According to Hatem, aldermen considered applications from previous rounds, hence Poppy’s nomination.
“[We said] we’re going to open it up again, but you don’t have to re-interview someone who has already been interviewed — and he was in that group,” Hatem said.
The state statute governing ABC board appointments does not require an application nor interview process to make appointments. Assistant City Manager Dorothy Dutton said she is not aware of any rule restricting aldermen just to the application pool.
“[The aldermen] have the authority to put whoever they want on the board, but I think it’s a slap in the face,” Davis told PCD Wednesday.
The amended slate with the Poppy substitute was supported by aldermen Alt, Davis, Carroll and Thomas Lombardi — though the vote wasn’t clear at first.
Hatem asked for a show of hands for the revised list and Lombardi raised his hand but dropped it quickly. Because the action was unclear to Hatem, he asked for everyone to raise their hands again — no one did.

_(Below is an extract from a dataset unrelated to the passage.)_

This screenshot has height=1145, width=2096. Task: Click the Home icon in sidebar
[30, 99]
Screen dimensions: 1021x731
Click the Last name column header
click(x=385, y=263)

Alderman Karen Mosteller clarified the motion on the table was not the ABC board’s recommendation, which Hatem confirmed. Expressing frustration, Carroll said it was pretty clear four hands were in the air during the first vote.
Hatem asked Lombardi to clarify his vote.

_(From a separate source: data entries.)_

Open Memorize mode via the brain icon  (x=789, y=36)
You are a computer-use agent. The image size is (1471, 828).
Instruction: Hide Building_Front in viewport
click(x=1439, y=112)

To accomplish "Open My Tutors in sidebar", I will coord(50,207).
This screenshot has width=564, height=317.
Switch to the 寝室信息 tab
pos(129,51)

“Yeah, I’ll vote in favor,” Lombardi said. “I’m a little confused.”
The mayor explained again the motion was to appoint Zuehlke, Steadman and Poppy.

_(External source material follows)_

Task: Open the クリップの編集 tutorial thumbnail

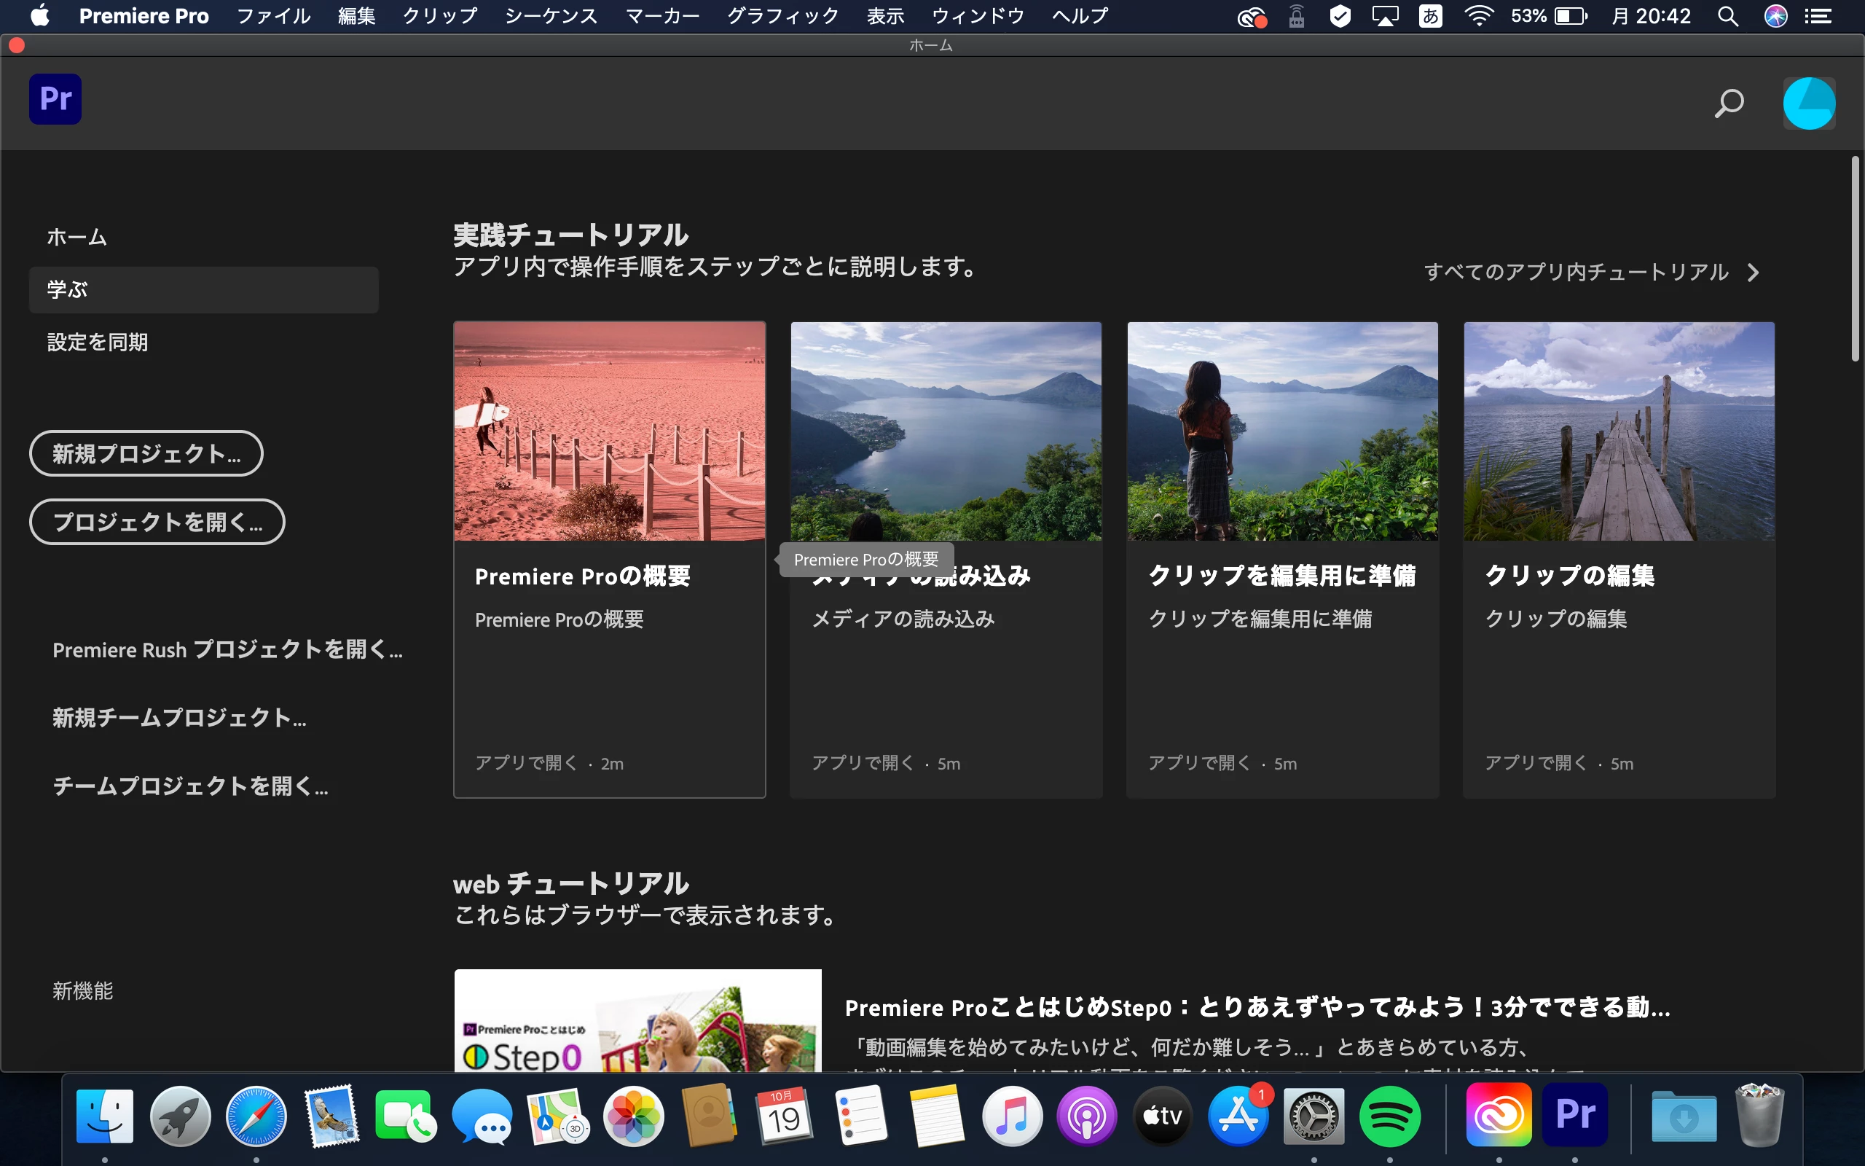Action: [1618, 431]
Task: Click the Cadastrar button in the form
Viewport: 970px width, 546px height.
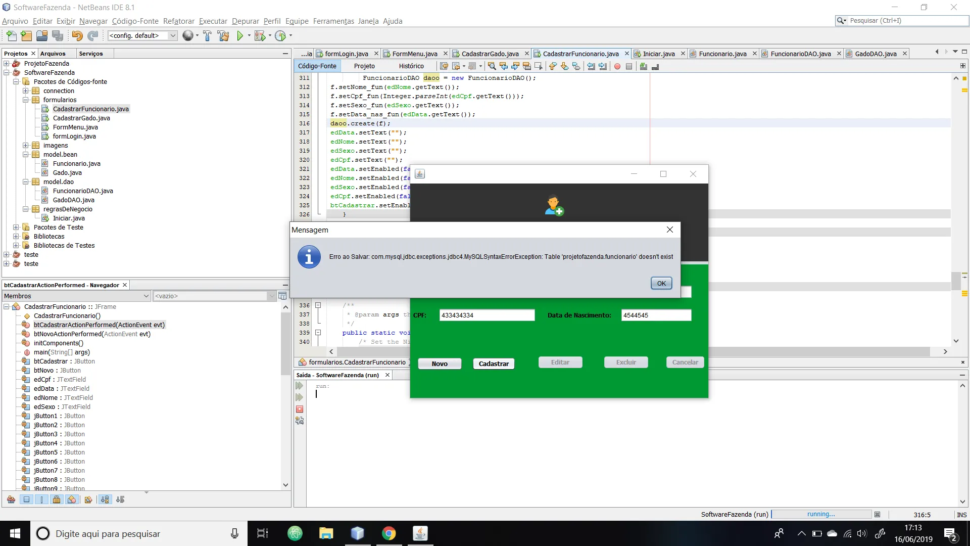Action: pos(493,363)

The final count showed Lombardi in favor, with Mosteller and John Allen dissenting.
During discussion, Mosteller indicated she respected the ABC board’s picks, namely because of the success of the ABC store. It has an estimated total revenue for the 2022-2023 fiscal year of almost $550,000 — the equivalent of another 5 cents in the property tax rate.
“We joke about why our ABC board is so successful, but the continued growth is a measure of the success of the current ABC board’s leadership,” Mosteller said in the meeting. “I just want to say that I support the recommendations of the board.”
Hatem, who votes on motions only as a tiebreaker, concurred with Mosteller’s sentiments on the board’s success, calling it “one of the most high-functioning parts” of Southport.
Carroll explained to Port City Daily that he didn’t think Poppy was a better candidate than Morgan, just that he was qualified.
“The motion that was in front of me at the time was the motion that I had to entertain,” Carroll said.
Alt, who made the motion, did not return a request for comment.
Carroll also clarified with PCD that he only was familiar with Poppy because he was a Southport resident.
“Within Southport, it’s kind of hard to not know everybody, given what I do and the business that I’m in,” Carroll told PCD Tuesday.
Hatem confirmed to PCD he did not know of any personal connections between Poppy and any aldermen. Because of Southport’s tight-knit community, he said an alderman would probably have to be related to a board appointee to constitute a conflict of interest.
He also offered some insight on why the vote landed in favor of Poppy.
“I think it’s because of his years of experience in retail,” Hatem said. “He was the executive vice president of Trader Joe’s and got a tremendous amount of experience in that regard and I think the board was in favor of that.”
Hatem also said while he didn’t see how a five-member board could be more successful than the current makeup, it does provide more citizens with volunteer opportunities.
The aldermen could have one final say before the new ABC board is fully installed: choosing a board chair. Davis is the de facto chair for now, but the aldermen could appoint someone else, including a new member. While Davis has said he doesn’t remember the aldermen making appointments, as he became chair after the death of his two other board members, state law stipulates the city has the authority to name the chair.
The ABC board next meeting will take place on Feb. 18 at 6:30 p.m. in Southport’s Indian Trail Meeting Hall.